> _WORK ITEM_
A single figure is the whole answer: the number of lines in the entries that contain "each".

*** Opening EXERCISE INPUT ***

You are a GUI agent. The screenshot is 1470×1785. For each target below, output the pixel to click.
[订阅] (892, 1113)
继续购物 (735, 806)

*** Closing EXERCISE INPUT ***
*** Opening EXERCISE INPUT ***

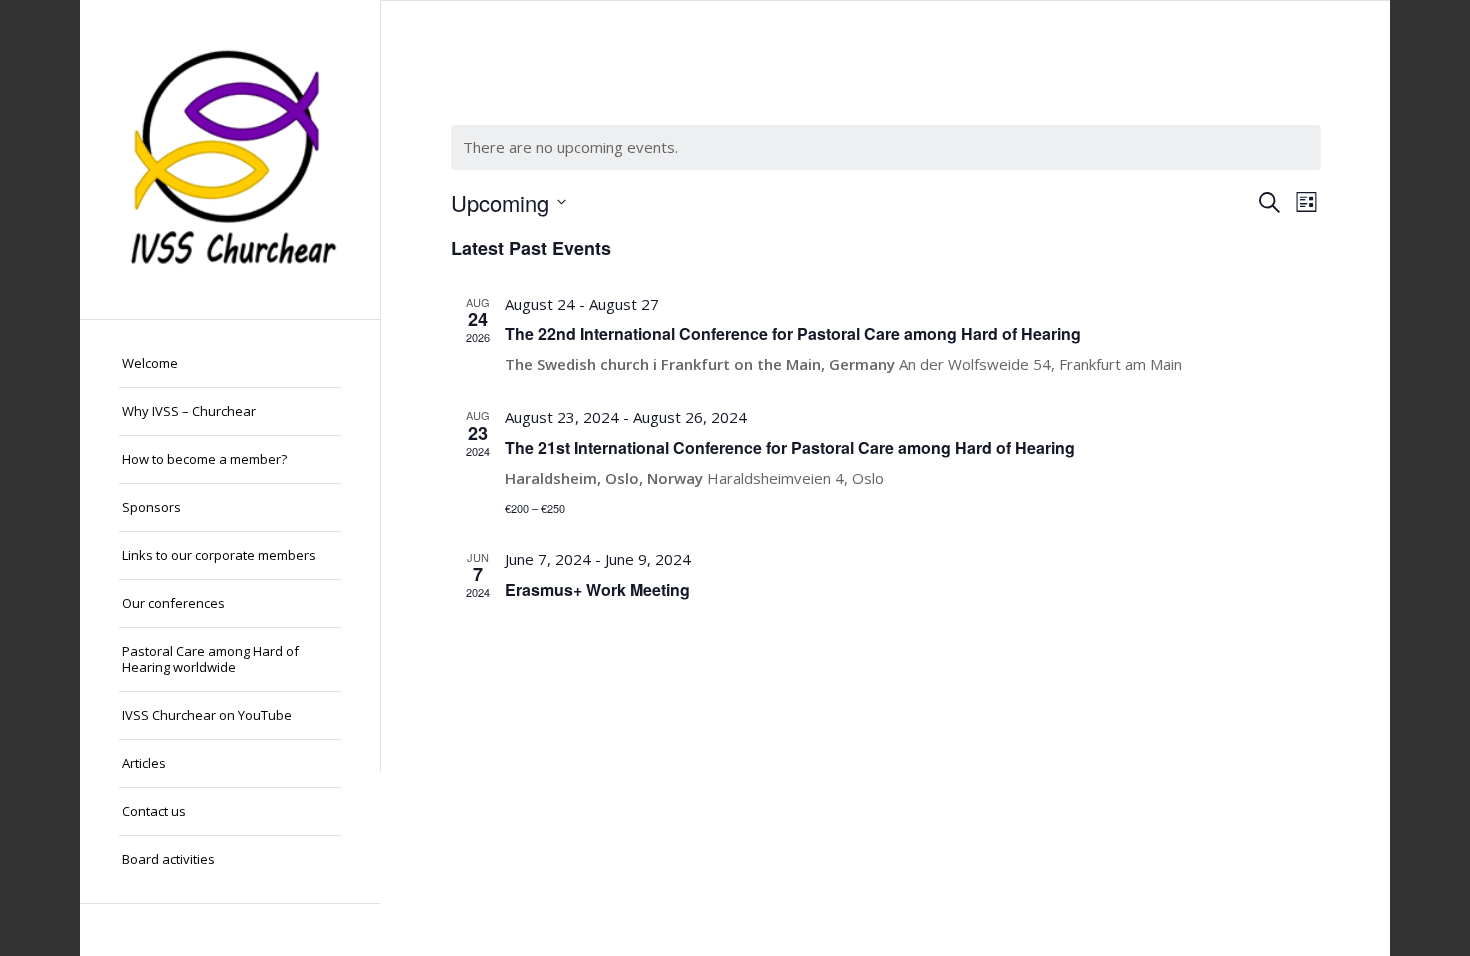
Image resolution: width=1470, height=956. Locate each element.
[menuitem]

*** Closing EXERCISE INPUT ***

> _TASK OUTPUT_
2